Alexander Howlett is an independent researcher with a background in history and war studies, and co-author of an upcoming Canadian Journal of Public Administration article on the causes of the supply failure of the Canadian Surface Combattant.
Last week, the Royal Canadian Navy announced that it was “launching its long-awaited push to replace Canada’s besieged submarine fleet.” This is an interesting development, given that the “work plan” for the replacement of the country’s four Victoria-class submarines – themselves a stopgap that took six to ten years to deliver. after their purchase was first offered in 1994 – would have been asked almost a decade ago.
The political controversy surrounding the purchase of these four Victoria-class submarines led to a lack of movement on the purchase of submarines – made worse by the fact that Canada never had a domestic industry of submarines that would directly benefit from such a program. As a result, and as predicted by the Navy’s own documents, the Victoria-class submarines will still be in service until the mid-2030s – well beyond their expiration date.
But submarines matter, if our own governments are to be believed. And that’s especially true if Canada is to shore up its rhetoric on the increasingly hot topic of Arctic sovereignty, an arena where Russia and China are rapidly expanding their influence.
Canada’s first white paper on defense – published by the government of Lester B. Pearson in 1964 – identified submarines with operations in the Arctic and established that they had to be powered by nuclear energy to be able to operate in these perilous waters. Brian Mulroney’s government has promised to build a fleet of Canada-class nuclear attack submarines specifically for Arctic operations – stating in 1989 that “there is just no other way to Canada to defend its Arctic approaches ”- but, unsurprisingly, abandoned the program when its true political-economic costs became evident.
The 2017 Defense White Paper issued by the current government further affirmed the importance of submarines as an essential component of a balanced fleet, highlighting their vital contribution to intelligence, surveillance and reconnaissance operations. And yet, no effort was made to deliver the submarine replacements.

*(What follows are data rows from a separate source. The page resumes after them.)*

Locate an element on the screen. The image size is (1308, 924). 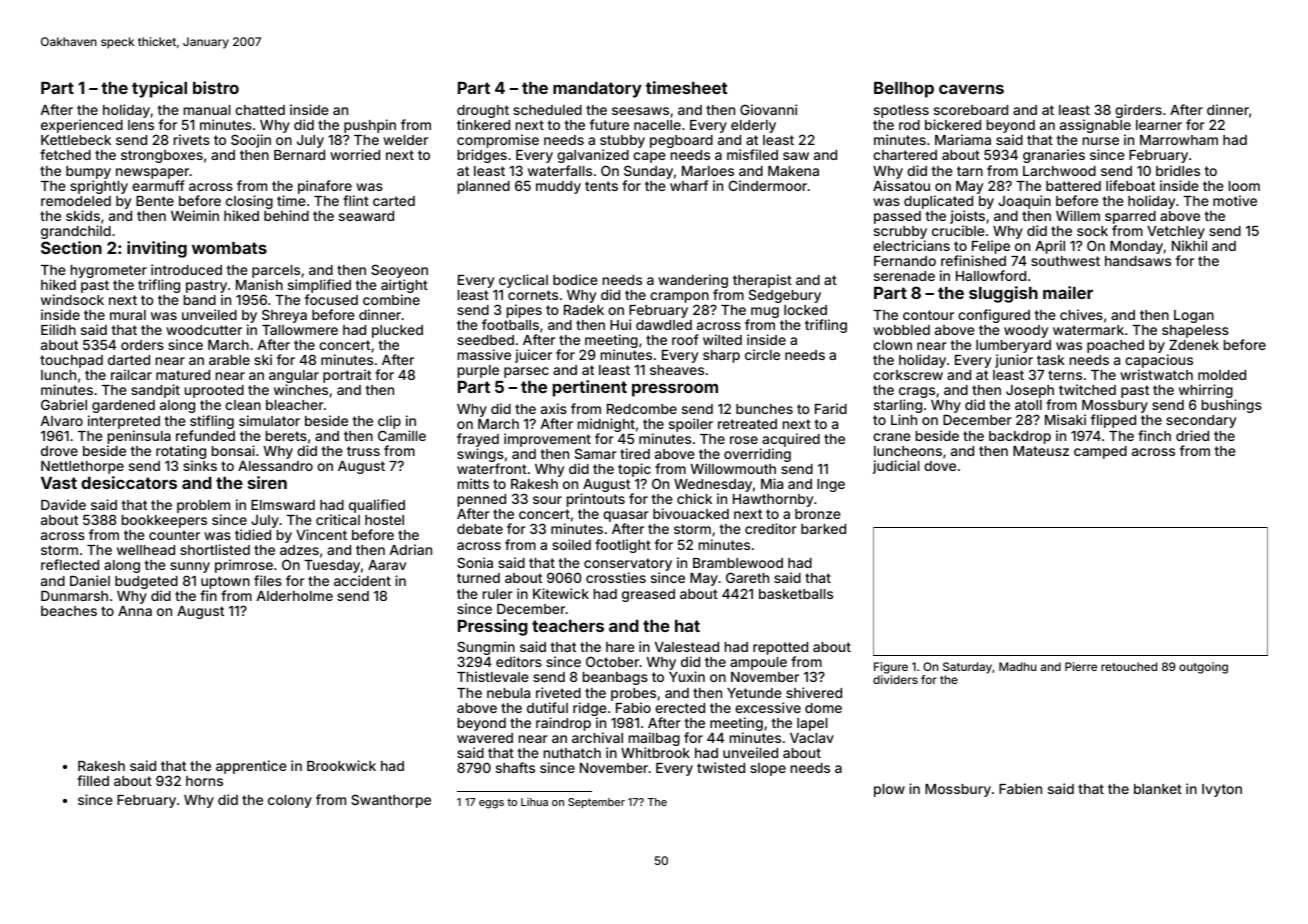
truss is located at coordinates (363, 451).
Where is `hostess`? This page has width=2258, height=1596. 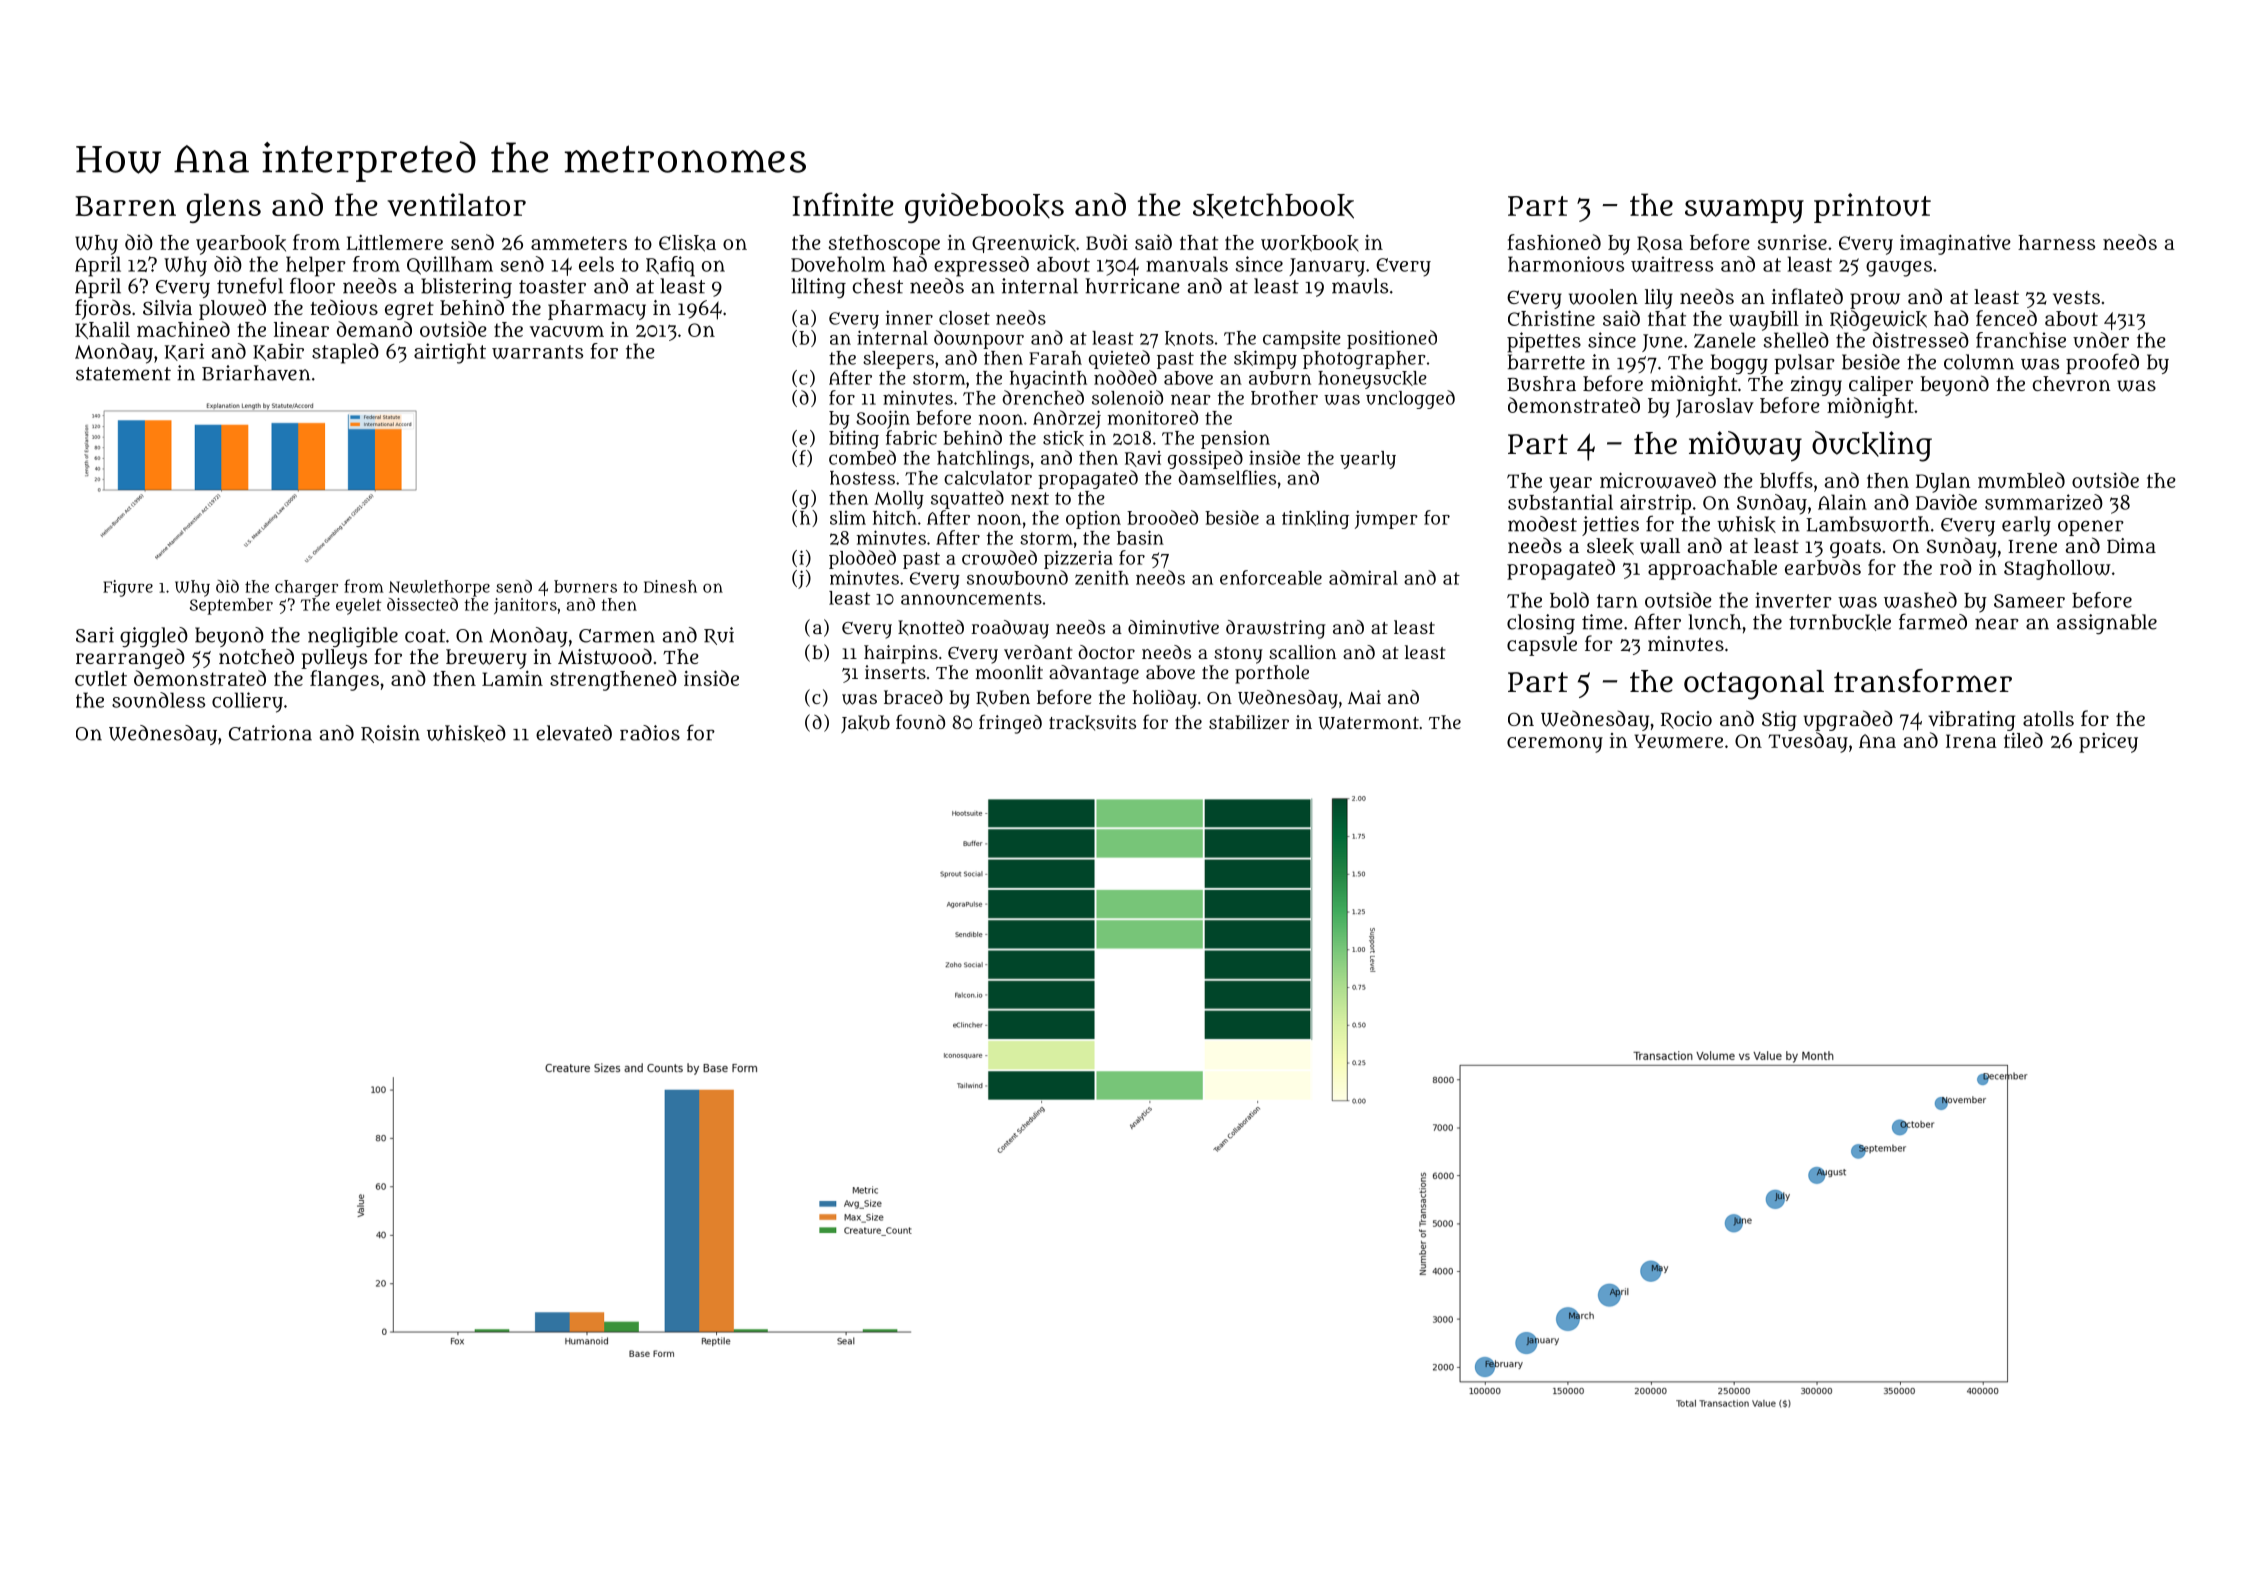
hostess is located at coordinates (862, 478).
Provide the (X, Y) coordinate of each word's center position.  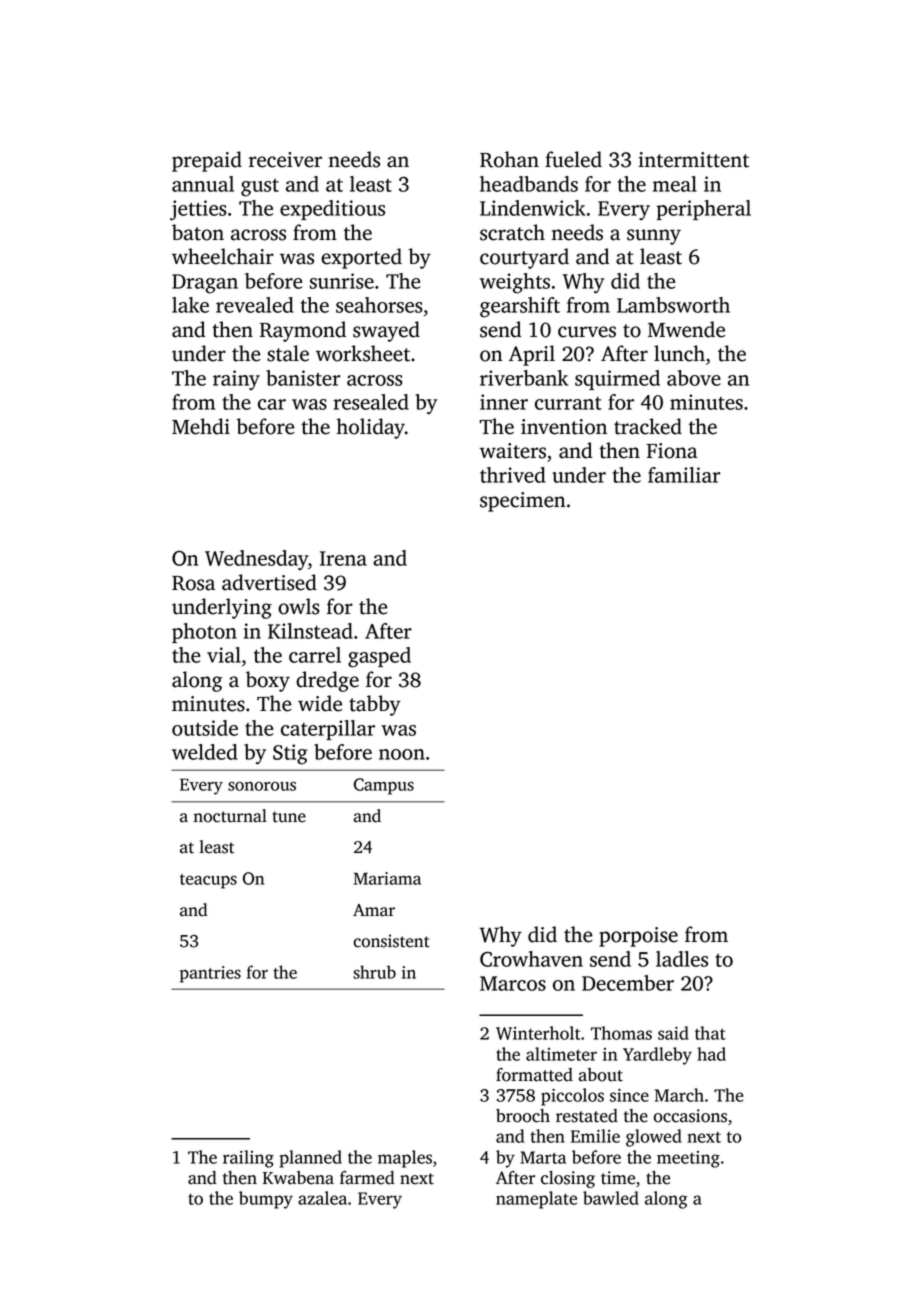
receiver (285, 160)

Indeed, given that the political temperature can reveal a lot about whether the necessary military infrastructure will actually be approved, it is a grim sign that Ottawa remains mired in the Canadian surface combat program (CSC ). Due to decades of delay and inflation during the Chrétien, Martin, Harper and now Trudeau years, the CSC program is set by the PBO at a cost of $ 82.1 billion to Canadians for 15 multi-purpose vessels to replace the Iroquois and Halifax class destroyers nationwide. class frigates. So far 20 years of effort and billions of sunk costs have produced exactly zero hulls.
The Australian Navy is showing us what happens when the submarine replacement policy drifts in the long term. This country’s $ 47 billion effort to purchase 12 French-made Attack-class submarines has been stymied by cost overruns and controversy, resulting in longer life and modernized submarines. – Current Australian sailors. Avoiding this outcome in Canada will require buy-in from political leaders.
But today’s torpor doesn’t just come from bad management practices, as is often claimed. Rather, it is a sign of the systemic disconnect between how the Navy views its mission (its core doctrine) and what the government is willing to pay, both in terms of economic and political capital.
Why is it so difficult for the Navy to convince governments, liberal or conservative, to replace the submarine fleet? Successive governments have promised to respect Canada’s sovereignty in the Arctic, but are unwilling to bear the political and economic costs by building or purchasing nuclear ships. And if Canada does not take this issue seriously, as it did during the Cold War, the United States will simply go ahead and do it. As the Canadian defense scientist Robert Sutherland wrote in 1964: “You cannot be a member of a military alliance and at the same time avoid some responsibility for its strategic policies.
On the other hand, the more politically expedient option – buying used diesel-electric submarines from overseas – will guarantee decades of shipyard time and perpetually obsolete capacity. With the recapitalization of the Canadian Armed Forces trapped in 10 to 20 year inflationary cycles, the loss of capacity will coincide and will be compounded by rising costs. Conservative governments will continue to over-promise and fall short, and Liberal governments will continue to monitor program inflation and crippling delays – until the Canadian public understands what is at stake and why the money should or shouldn’t be spent.
The Navy claims Canada is a ‘maritime nation’, but without public engagement it will never be understood why or how massive amounts of taxpayer dollars should be invested in strategic defense – and nothing will change political cycles worn out. which have long plagued the country’s ambitions.